Ket Foto: Ketua DPRD Kalimantan Timur, Hasanuddin Mas’ud.
Pojokmedia.com Samarinda – Ketua DPRD Kalimantan Timur, Hasanuddin Mas’ud, menegaskan pentingnya penataan kembali pemanfaatan alur-alur sungai guna meningkatkan Pendapatan Asli Daerah (PAD).
Pernyataan tersebut disampaikan dalam rapat dengar pendapat (RDP) yang digelar bersama sejumlah instansi terkait, membahas pengelolaan jalur pelayaran serta aktivitas bongkar muat di wilayah sungai yang menjadi kewenangan daerah.
Kegiatan ini berlangsung pada Rabu (26/11/2025) di Gedung E DPRD Kaltim.

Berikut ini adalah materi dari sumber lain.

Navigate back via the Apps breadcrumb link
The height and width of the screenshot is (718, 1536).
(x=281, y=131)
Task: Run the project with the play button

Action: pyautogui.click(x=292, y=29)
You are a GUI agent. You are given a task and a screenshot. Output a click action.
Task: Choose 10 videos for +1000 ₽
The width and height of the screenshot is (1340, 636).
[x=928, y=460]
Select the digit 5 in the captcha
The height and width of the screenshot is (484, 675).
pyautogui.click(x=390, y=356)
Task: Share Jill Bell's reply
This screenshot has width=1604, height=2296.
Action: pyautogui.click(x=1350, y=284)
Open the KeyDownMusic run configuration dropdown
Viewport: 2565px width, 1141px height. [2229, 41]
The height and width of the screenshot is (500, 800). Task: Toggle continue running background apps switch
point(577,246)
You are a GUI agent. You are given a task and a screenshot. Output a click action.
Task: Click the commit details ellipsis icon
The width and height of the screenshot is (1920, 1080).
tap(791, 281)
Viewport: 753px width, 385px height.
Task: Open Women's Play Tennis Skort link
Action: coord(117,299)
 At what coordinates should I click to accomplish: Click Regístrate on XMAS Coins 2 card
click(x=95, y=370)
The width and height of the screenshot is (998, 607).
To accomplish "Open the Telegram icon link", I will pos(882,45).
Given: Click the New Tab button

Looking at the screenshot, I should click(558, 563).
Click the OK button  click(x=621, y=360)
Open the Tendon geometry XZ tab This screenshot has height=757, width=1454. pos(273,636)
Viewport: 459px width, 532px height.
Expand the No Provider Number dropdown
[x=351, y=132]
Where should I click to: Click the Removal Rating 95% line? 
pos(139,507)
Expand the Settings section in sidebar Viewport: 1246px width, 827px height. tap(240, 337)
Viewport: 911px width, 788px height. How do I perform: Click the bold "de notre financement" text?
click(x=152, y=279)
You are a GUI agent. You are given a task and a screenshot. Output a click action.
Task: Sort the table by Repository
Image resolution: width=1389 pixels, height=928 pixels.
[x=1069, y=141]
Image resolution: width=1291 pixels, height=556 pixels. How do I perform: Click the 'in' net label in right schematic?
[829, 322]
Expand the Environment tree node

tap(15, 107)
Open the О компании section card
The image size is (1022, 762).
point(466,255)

Hasanuddin mengungkapkan bahwa di wilayah Kalimantan Timur terdapat sekitar 10 jembatan yang menjadi jalur lintasan kapal dan memerlukan layanan pemanduan serta asistensi.
Namun, saat ini baru satu jembatan yang memberikan kontribusi pendapatan kepada pemerintah daerah melalui kerja sama dengan Pelindo.
“Dari sepuluh jembatan yang memerlukan layanan pemanduan kapal, baru satu jembatan yang memberikan pemasukan ke daerah. Sembilan lainnya justru dikelola oleh berbagai pihak, mulai dari organisasi masyarakat hingga perusahaan swasta. Kondisi ini tidak boleh dibiarkan,” ujarnya dengan tegas.
Dia menekankan bahwa seluruh kontrak kerja sama pengelolaan alur sungai, termasuk layanan pemanduan kapal di bawah jembatan, seharusnya dilakukan melalui perusahaan daerah (Perusda).
Hal ini bertujuan agar Perusda dapat berkolaborasi dengan operator seperti Pelindo sekaligus memastikan pemasukan PAD dapat diterima oleh pemerintah daerah.
“Jika seluruh kerja sama dikonsolidasikan melalui Perusda, maka pendapatan daerah dapat meningkat secara signifikan,” tambah Hasanuddin.
Selain itu, DPRD Kaltim juga menyoroti kegiatan Ship to Ship (STS) di kawasan Muara Berau dan Muara Jawa yang berada dalam wilayah tanggung jawab daerah, karena posisinya di dalam batas 12 mil laut.
Hasanuddin menjelaskan bahwa setiap bulan di Muara Berau beroperasi sekitar 150 kapal PSL, sementara di Muara Jawa terdapat 20 sampai 30 kapal yang aktif.
“Volume aktivitas di kawasan tersebut sangat besar, tetapi faktanya pemerintah daerah tidak menerima kontribusi apa pun dari kegiatan tersebut. Padahal, wilayah tersebut berada dalam kewenangan daerah kita,” tegasnya.
Menurut Hasanuddin, kondisi ini sangat merugikan daerah, terlebih lagi aktivitas STS memiliki risiko tinggi seperti tumpahan batu bara dan potensi kecelakaan kapal.
“Risiko tumpahan batu bara dan tabrakan kapal sangat nyata, namun pendapatan yang masuk ke daerah tidak ada. Hal ini perlu segera diperbaiki,” ujarnya.
DPRD Kaltim mendorong Kantor Syahbandar dan Otoritas Pelabuhan (KSOP) sebagai regulator untuk mengarahkan perusahaan-perusahaan yang beroperasi agar menjalin kerja sama dengan Perusda, sehingga seluruh aktivitas ekonomi di alur sungai dapat memberikan manfaat ekonomi bagi daerah.
Hasanuddin juga mengingatkan pentingnya pemanfaatan aset-aset milik daerah, seperti jembatan yang dibangun menggunakan anggaran daerah (APBD), agar dapat memberikan kontribusi nyata bagi pemerintah daerah.
“Kita memiliki aset yang dibangun dari anggaran daerah, namun daerah tidak memperoleh manfaatnya. Kami berharap KSOP dapat berperan lebih aktif dalam mengatur pemanfaatan alur sungai agar mendatangkan pemasukan bagi daerah,” pungkasnya.